Naturalmente, i protagonisti, i gioverni dell’Acta sono ultra-arrabbiati che la bozza di documento sia circolata in rete. Anche perché c’è tempo per bloccarla. La prossima riunione è in programma a novembre in Nuiav Zelanda. Spazio e tempo per far sentire la voce della rete ce n’è.
Un testo – rivelato per primo in Italia da scambioetico.org – che ha subito fatto scattare l’allarme fra le organizzazioni che si battono per la libertà della rete.
Di che si tratta? Innanzitutto c’è la conferma che l’Acta – che prese il via, ricordiamolo, per impedire la contraffazione dei prodotti medicinali – avrà un capitolo tutto e solo dedicato ad Internet. Inspirato alla filosofia americana, anzi meglio: alla vecchia filosofia dell’ex presidente Bush che varò negli anni scorsi il Patriot Act, quello che in pratica consente qualsiasi violazione della privacy in nome della sicurezza. In questo caso, nel caso dell’Acta, però non si fa più neanche riferimento al “pretesto” della sicurezza. Esplicitamente si parla della “necessità di difendere il copyright”. Come? In due parole si può dire che tutto il documento è ispirato alla logica del “notice and takedown”. Significa che i possessori dei diritti d’autore, le major insomma, potranno “avvertire e procedere”. Basterà che qualcuno mandi un e-mail a chi è sospettato di scaricare dalla rete materiale coperto da copyright e si potrà procedere con le punizioni. Saltando a pie’ pari processi, inchieste. Ribaltando, insomma, la logica processuale che vige nei paesi del vecchio continente: spetta all’accusa dimostrare la colpevolezza, non il contrario. E soprattutto spetta ai giudici stabilire cosa è consentito e cosa no. Con la pratica del “notice e takedown” prima si blocca la connessione al “sospettato” poi si vede in aula se quella misura era giusta o no.

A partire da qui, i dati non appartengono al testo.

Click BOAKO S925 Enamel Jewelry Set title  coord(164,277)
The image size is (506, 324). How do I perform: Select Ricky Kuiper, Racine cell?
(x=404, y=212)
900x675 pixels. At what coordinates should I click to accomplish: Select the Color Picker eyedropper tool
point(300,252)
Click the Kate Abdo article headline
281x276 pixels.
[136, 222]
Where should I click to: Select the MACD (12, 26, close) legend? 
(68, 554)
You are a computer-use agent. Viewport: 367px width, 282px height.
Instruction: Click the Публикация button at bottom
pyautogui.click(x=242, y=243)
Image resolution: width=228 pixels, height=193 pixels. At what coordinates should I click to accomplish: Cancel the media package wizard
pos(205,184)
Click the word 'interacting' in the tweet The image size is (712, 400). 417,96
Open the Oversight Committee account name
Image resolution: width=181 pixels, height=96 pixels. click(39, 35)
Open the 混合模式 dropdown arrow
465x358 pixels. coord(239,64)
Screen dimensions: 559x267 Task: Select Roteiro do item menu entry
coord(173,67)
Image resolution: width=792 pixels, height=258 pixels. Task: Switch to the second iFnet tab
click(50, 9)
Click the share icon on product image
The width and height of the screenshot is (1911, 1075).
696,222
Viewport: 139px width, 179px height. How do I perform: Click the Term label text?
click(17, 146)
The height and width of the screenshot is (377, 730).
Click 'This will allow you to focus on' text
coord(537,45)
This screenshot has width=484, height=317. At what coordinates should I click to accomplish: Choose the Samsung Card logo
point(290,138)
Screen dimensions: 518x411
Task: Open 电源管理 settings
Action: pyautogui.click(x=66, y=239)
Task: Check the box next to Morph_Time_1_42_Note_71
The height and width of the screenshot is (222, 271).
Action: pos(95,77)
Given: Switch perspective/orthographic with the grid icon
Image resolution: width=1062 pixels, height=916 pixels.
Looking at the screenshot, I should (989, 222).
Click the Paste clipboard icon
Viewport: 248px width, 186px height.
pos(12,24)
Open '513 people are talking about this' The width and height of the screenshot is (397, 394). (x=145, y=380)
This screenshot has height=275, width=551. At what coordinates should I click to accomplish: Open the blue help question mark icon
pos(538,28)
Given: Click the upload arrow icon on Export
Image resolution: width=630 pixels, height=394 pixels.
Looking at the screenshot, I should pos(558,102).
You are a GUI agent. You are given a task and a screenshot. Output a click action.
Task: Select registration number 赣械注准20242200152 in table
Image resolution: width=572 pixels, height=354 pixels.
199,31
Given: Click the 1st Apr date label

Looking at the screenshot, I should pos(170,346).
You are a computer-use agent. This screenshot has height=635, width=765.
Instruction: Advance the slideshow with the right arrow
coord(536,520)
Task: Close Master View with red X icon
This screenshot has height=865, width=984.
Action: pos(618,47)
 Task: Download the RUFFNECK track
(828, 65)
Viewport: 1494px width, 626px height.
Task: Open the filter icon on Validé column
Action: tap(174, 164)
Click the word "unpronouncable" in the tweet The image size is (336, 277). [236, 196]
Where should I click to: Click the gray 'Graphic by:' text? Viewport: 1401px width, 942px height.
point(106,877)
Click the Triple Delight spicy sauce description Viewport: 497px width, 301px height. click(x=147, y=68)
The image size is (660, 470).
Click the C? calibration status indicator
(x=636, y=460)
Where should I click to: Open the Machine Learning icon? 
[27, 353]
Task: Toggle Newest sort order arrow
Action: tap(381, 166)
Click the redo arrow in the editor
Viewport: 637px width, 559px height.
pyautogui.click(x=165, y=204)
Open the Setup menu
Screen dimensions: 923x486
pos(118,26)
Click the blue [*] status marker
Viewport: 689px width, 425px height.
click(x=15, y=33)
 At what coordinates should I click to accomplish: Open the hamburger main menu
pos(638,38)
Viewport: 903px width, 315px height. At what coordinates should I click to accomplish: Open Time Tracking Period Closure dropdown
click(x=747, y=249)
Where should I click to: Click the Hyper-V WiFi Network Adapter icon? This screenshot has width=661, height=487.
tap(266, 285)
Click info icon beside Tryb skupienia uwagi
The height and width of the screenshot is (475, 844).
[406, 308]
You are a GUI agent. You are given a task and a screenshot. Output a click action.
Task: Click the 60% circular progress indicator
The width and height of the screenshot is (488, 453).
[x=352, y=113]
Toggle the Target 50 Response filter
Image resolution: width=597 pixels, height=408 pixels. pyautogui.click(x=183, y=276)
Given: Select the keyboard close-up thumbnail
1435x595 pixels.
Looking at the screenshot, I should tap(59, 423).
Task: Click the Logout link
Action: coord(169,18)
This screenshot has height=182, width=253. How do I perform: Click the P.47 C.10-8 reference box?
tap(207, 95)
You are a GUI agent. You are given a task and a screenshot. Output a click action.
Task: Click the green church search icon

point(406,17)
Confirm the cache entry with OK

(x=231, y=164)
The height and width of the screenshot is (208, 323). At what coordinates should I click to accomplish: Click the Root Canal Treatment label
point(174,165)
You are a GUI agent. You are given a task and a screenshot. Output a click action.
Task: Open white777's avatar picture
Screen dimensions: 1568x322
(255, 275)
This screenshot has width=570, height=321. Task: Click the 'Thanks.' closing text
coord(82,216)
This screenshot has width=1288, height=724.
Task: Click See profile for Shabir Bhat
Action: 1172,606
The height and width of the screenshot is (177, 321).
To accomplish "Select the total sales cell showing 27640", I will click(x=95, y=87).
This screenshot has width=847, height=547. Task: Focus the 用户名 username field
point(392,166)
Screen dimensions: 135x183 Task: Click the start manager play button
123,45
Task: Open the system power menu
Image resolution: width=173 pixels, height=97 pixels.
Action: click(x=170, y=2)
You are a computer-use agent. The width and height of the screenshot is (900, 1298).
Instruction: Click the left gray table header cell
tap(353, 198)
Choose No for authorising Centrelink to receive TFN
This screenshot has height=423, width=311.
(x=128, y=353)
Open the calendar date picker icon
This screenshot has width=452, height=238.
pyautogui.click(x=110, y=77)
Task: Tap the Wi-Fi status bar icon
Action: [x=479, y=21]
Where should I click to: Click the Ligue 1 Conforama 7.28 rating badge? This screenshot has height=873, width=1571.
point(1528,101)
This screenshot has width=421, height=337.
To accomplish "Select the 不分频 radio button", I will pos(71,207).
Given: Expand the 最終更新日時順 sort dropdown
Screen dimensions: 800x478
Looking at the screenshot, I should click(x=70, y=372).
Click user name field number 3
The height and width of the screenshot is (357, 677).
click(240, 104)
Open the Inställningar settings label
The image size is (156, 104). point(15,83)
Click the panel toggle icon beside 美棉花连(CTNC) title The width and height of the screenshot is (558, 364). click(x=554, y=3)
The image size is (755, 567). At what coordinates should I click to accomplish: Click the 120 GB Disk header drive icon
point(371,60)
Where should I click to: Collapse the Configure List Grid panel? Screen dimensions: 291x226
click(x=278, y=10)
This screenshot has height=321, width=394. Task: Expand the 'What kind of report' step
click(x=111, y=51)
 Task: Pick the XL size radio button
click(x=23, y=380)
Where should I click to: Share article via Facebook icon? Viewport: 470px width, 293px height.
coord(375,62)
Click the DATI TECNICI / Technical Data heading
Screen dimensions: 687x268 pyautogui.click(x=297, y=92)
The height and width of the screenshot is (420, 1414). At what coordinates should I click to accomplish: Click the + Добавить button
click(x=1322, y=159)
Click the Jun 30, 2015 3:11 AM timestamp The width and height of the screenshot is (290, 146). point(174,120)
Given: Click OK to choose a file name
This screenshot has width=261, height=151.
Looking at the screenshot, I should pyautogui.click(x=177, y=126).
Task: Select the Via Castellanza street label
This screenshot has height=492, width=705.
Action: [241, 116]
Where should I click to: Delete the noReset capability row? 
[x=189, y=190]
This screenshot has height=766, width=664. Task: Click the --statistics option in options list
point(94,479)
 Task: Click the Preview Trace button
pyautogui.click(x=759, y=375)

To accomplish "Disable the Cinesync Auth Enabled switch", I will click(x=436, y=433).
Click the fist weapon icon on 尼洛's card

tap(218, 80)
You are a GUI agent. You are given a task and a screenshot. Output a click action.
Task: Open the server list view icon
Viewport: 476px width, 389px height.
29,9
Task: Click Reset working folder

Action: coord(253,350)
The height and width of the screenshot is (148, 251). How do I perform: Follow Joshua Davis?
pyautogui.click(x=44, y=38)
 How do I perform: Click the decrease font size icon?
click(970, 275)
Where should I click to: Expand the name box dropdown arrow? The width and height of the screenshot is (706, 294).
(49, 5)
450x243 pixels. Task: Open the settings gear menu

Di più, di più devastante. Sempre secondo il testo circolato, i paesi, i più potenti paesi del mondo, stabiliranno il principio per cui i provider – le aziende che forniscono la connettività in rete – sono responsabili del materiale che circola su Internet. E’ un po’ come se le vecchie compagnie telefoniche si fossero trovate all’improvviso una legge che le considerava colpevoli se qualcuno, alla cornetta, pronunciava un’offesa a qualcun altro. I provider, insoma, dovranno diventare “i poliziotti della rete”. Cosa che era stata esplicitamente esclusa dalla recente legge europea, da quel complesso pacchetto di norme e provvedimenti che va sotto il nome di Pacchetto Telecom.
Naturalmente, i protagonisti, i gioverni dell’Acta sono ultra-arrabbiati che la bozza di documento sia circolata in rete. Anche perché c’è tempo per bloccarla. La prossima riunione è in programma a novembre in Nuiav Zelanda. Spazio e tempo per far sentire la voce della rete ce n’è.